[Source data]
------------------------------

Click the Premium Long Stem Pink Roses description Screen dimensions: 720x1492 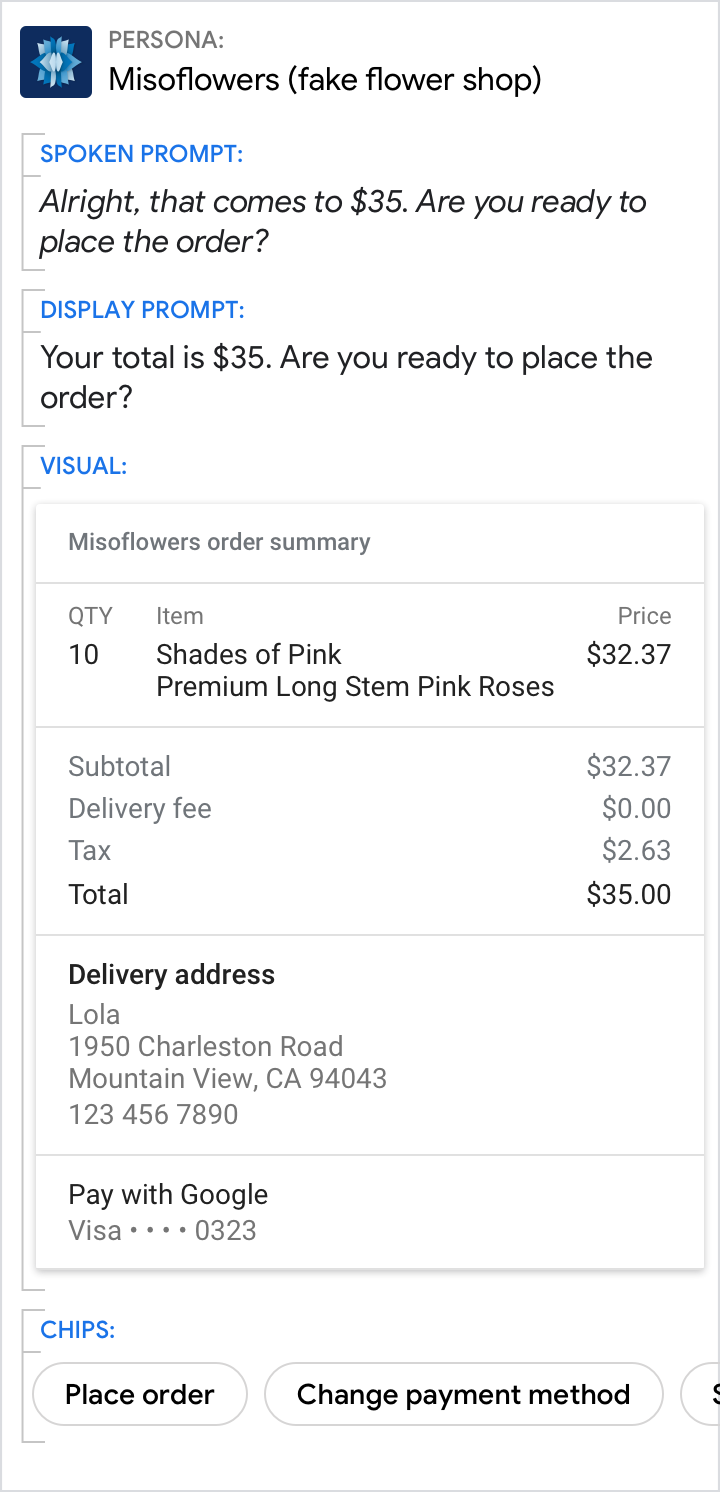(x=355, y=686)
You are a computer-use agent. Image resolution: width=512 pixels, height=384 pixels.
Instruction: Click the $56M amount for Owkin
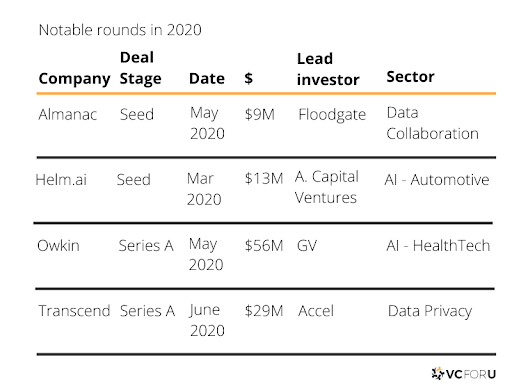pyautogui.click(x=264, y=246)
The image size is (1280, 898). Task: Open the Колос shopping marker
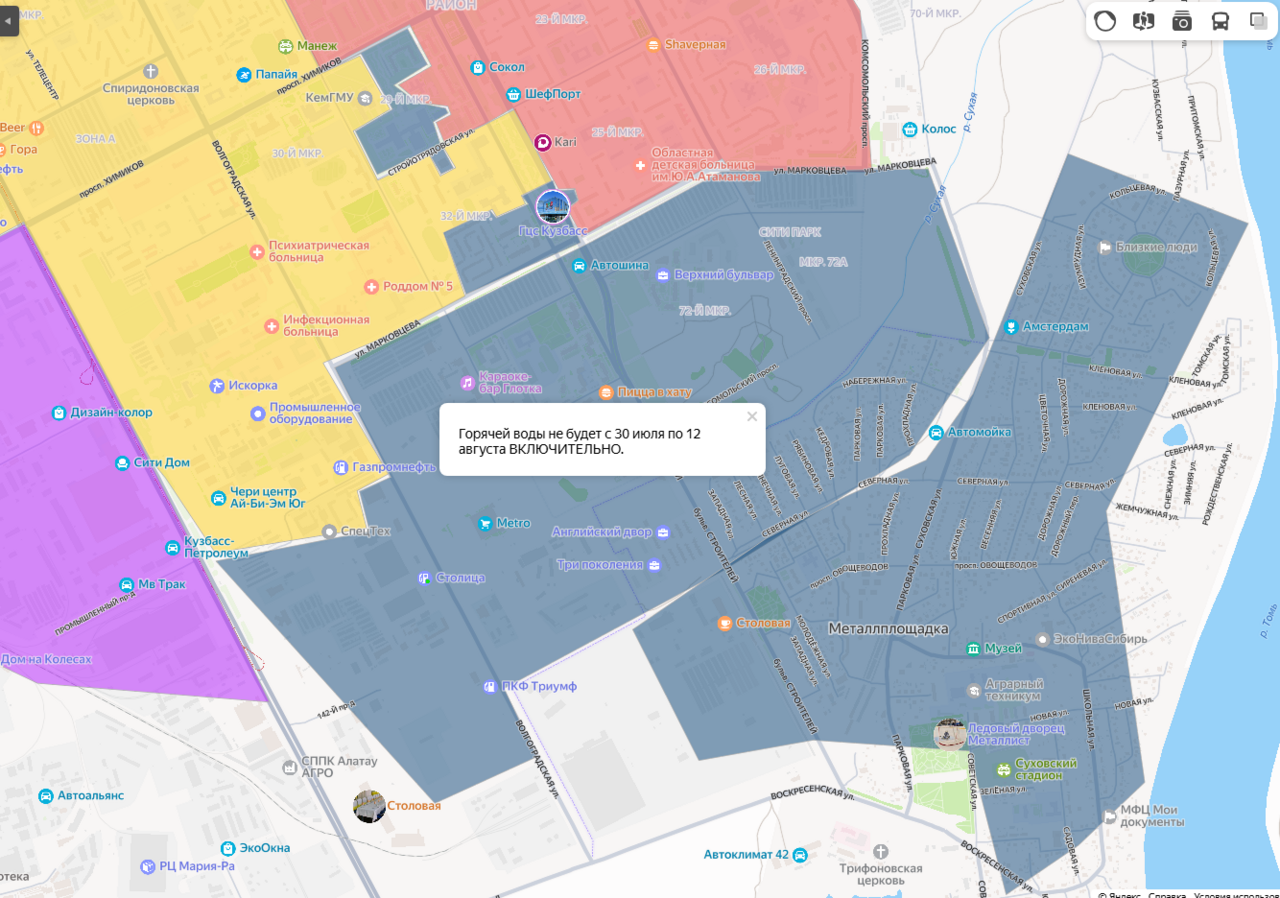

------------------------------

Problem details =>
Please retype, exactly and only, the lines from the one holding "You are a computer-use" to the end of the entries, both ends included, without any pictures.

Response below =>
You are a computer-use agent. Image resolution: width=512 pixels, height=384 pixels.
Instruction: Click the $56M amount for Owkin
pyautogui.click(x=264, y=246)
The image size is (1280, 898). Task: Open the Колос shopping marker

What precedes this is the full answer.